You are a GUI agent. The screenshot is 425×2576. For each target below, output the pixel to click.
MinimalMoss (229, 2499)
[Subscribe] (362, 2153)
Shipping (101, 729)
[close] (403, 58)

YOUR TASK: Recreate the listing exactly, so that each entry reads as before.

RESPONSE BELOW:
You are a GUI agent. The screenshot is 425×2576. For each target below, output the pixel to click.
MinimalMoss (229, 2499)
[Subscribe] (362, 2153)
Shipping (101, 729)
[close] (403, 58)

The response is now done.